In general, the tree-based generated editor can be expected to be hard to
use. The structure of the AST for even the simplest OCL text is quite
complex, and using the editor to construct a well-formed expression is very
difficult.
For debugging the AST, I use Miguel's OCL ASTView plug-in. Have you seen
it? It's included in the initial contribution of the MDT OCLTools
component.
>> Speaking of iterators expressions, how do you render iterators with
>> implicit variables?
>
> Whatever (meta)property is implicit or optional and not specified it is
> left out of the text rendering. If something is required and still not
> defined, a particular error string is shown in its place.
I don't mean property values or objects missing from the AST, but iterator
variables that were implicit in the OCL source text. e.g.,
context Teacher
inv: self.class.student->forAll(isHappy)
in which the iterator variable is unnamed.

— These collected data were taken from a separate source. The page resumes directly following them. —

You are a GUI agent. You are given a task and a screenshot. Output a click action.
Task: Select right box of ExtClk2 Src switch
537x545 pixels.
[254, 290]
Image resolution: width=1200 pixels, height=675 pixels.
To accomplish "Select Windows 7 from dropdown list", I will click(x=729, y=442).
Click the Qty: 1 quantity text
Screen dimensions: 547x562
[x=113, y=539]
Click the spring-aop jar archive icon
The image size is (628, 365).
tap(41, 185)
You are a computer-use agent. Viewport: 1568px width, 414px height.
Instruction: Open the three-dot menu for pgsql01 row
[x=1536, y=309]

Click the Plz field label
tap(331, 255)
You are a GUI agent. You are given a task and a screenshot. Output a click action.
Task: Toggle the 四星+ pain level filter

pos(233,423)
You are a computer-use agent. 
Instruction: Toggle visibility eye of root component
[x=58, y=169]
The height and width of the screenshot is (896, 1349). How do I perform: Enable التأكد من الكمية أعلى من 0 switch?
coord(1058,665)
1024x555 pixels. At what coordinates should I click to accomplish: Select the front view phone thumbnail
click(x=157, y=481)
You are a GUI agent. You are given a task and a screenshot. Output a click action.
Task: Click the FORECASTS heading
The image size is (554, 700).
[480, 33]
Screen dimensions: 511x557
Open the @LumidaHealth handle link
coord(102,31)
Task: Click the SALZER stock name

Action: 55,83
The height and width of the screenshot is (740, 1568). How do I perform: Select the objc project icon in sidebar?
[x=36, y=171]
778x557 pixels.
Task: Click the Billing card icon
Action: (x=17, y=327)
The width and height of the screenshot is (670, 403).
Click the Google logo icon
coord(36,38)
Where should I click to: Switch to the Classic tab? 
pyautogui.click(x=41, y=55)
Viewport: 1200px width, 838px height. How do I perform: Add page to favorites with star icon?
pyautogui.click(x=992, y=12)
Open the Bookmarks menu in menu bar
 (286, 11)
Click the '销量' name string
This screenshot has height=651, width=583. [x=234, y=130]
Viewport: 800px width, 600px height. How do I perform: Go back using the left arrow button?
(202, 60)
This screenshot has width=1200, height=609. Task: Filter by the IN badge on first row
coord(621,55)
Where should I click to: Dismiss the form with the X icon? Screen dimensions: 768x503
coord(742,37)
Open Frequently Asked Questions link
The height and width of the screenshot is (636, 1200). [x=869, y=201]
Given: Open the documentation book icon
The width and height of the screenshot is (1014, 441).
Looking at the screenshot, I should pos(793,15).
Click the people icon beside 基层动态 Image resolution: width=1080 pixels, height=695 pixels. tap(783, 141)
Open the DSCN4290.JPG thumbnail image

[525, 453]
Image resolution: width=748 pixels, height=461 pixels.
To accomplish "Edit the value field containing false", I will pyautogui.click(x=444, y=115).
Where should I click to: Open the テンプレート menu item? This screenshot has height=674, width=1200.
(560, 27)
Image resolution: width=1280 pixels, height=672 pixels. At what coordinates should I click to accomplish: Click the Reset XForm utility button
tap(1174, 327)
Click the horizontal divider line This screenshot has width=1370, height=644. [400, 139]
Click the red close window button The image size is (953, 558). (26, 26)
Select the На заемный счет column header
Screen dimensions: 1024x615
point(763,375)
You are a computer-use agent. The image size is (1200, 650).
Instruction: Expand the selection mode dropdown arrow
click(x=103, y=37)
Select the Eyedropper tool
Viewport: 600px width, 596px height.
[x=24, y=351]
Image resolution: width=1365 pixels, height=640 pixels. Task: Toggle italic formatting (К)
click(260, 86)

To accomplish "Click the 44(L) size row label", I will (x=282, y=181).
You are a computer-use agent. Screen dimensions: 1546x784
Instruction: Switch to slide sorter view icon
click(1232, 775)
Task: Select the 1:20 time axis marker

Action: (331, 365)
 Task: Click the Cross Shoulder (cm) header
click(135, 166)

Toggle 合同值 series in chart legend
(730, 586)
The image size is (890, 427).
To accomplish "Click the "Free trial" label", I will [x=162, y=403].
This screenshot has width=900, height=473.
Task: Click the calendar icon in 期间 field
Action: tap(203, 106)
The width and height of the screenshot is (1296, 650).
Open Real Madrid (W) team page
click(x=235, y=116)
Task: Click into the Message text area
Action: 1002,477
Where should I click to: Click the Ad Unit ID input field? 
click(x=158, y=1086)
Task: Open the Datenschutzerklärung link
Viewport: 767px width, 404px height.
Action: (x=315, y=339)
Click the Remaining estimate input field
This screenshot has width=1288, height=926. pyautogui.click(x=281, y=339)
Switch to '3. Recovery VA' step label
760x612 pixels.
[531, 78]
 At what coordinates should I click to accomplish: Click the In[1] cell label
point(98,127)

>> Well, since I haven't even committed, yet, to providing the Edit and
>> Editor plug-ins yet in the OCL component (these would be six new
>> plug-ins of dubious value, considering how uninteresting an AST editor
>> would generally be expected to be), I'm not sure what to do with such a
>> contribution.
>
> What we can do is the following. I have talked with my boss, and it is
> ok for him to make this ocl.ecore.edit plugin available in our website, so
> anybody, including you, can test it as much as they like (it will probably
> be followed by similar plugins targeting text redefinition for the QVT
> Operational Mappings language). Of course it will be released under the
> EPL license, so you can decide whenever you see fit whether to make it
> become an official component of the OCL project (or, which is the same,
> attach my handmade modifications to the official Edit plugin), or not. My
> part on this mini-contribution will be over as soon as the plugin is
> downloadable from our website. :)
I gather from your other reply that you are now planning to incubate your
enhancements in UMLX? That sounds like a good idea, as the edit plug-in is
already semi-supported, there. I will definitely need to look into how
that is being used, why UMLX has defined this, in order to determine
whether it really should be provided by MDT OCL.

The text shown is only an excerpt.